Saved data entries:
========================

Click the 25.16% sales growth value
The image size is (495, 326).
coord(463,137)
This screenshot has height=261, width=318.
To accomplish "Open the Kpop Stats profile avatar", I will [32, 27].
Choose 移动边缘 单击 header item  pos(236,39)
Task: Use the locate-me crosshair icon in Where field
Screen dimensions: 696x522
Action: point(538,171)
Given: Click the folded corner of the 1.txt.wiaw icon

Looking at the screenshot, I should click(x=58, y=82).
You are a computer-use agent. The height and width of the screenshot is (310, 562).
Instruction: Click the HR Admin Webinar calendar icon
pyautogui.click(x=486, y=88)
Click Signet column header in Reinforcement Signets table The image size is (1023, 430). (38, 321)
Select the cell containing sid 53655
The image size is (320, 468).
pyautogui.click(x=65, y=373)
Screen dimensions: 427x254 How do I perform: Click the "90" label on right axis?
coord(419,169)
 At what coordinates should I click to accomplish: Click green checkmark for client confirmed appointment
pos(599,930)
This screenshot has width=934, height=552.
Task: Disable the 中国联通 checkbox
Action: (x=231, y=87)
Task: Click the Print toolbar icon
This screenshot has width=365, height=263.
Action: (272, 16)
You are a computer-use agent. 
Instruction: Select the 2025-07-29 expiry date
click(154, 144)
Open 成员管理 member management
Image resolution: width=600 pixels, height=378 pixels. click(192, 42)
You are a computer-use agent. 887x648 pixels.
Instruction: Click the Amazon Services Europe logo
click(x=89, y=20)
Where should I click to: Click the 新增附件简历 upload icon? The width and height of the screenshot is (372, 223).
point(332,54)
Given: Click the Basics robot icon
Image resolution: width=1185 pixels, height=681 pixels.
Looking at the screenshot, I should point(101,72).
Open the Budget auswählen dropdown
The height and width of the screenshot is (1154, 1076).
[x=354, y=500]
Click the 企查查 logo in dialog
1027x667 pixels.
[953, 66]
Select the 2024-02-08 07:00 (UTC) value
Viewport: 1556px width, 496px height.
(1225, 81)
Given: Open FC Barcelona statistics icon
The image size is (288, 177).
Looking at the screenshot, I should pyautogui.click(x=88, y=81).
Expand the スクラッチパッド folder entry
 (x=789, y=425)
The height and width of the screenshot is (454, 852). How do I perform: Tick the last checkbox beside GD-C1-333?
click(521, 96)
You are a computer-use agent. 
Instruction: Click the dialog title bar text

========================

What to work on :: From the records above, transcribe exactly the run of lines that opens with the line holding "You are a computer-use agent. The" and closes with the line holding "Given: Click the Basics robot icon", both included.

Completed task ::
You are a computer-use agent. The height and width of the screenshot is (310, 562).
Instruction: Click the HR Admin Webinar calendar icon
pyautogui.click(x=486, y=88)
Click Signet column header in Reinforcement Signets table The image size is (1023, 430). (38, 321)
Select the cell containing sid 53655
The image size is (320, 468).
pyautogui.click(x=65, y=373)
Screen dimensions: 427x254 How do I perform: Click the "90" label on right axis?
coord(419,169)
 At what coordinates should I click to accomplish: Click green checkmark for client confirmed appointment
pos(599,930)
This screenshot has width=934, height=552.
Task: Disable the 中国联通 checkbox
Action: (x=231, y=87)
Task: Click the Print toolbar icon
This screenshot has width=365, height=263.
Action: (272, 16)
You are a computer-use agent. 
Instruction: Select the 2025-07-29 expiry date
click(154, 144)
Open 成员管理 member management
Image resolution: width=600 pixels, height=378 pixels. click(192, 42)
You are a computer-use agent. 887x648 pixels.
Instruction: Click the Amazon Services Europe logo
click(x=89, y=20)
Where should I click to: Click the 新增附件简历 upload icon? The width and height of the screenshot is (372, 223).
point(332,54)
Given: Click the Basics robot icon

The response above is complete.